== INFORMATION SUPPLIED
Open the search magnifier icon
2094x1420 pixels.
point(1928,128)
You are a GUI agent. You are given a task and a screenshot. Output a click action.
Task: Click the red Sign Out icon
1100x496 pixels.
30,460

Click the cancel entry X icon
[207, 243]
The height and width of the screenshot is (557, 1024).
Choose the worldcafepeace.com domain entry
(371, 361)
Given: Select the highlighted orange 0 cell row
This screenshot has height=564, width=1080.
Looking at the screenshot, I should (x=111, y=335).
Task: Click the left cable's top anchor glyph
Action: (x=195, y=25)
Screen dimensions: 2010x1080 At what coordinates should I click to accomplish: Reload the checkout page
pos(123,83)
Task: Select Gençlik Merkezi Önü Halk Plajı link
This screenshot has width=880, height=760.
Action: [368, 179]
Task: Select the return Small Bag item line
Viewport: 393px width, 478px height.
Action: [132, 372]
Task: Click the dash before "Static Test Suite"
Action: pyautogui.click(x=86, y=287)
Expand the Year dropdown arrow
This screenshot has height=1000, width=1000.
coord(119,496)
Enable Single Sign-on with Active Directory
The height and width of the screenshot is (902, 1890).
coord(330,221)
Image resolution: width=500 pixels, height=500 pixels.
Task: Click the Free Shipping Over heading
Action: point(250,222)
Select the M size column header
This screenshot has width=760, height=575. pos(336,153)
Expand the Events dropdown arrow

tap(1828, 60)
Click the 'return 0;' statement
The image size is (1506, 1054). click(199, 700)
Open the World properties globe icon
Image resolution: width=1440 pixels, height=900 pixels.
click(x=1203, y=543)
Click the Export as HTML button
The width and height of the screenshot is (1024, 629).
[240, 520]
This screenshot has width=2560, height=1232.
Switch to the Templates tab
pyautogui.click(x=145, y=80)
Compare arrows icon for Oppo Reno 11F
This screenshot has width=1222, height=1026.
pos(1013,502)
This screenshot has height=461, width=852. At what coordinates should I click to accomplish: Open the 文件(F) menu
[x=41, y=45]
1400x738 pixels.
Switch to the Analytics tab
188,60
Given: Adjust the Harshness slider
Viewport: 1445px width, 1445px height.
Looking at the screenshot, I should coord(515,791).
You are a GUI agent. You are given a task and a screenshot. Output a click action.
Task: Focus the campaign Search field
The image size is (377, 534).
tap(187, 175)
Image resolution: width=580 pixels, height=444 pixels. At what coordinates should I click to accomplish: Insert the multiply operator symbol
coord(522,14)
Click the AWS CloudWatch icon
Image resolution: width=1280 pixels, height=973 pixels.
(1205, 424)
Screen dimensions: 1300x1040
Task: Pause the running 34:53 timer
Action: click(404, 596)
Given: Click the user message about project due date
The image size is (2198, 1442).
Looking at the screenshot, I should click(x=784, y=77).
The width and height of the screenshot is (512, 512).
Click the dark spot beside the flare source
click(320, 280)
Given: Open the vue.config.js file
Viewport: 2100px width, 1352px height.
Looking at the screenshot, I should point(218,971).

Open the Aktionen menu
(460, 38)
====
Please count how many of the lines above contain the string "dimensions", with case counting, and reply with the number alone.

2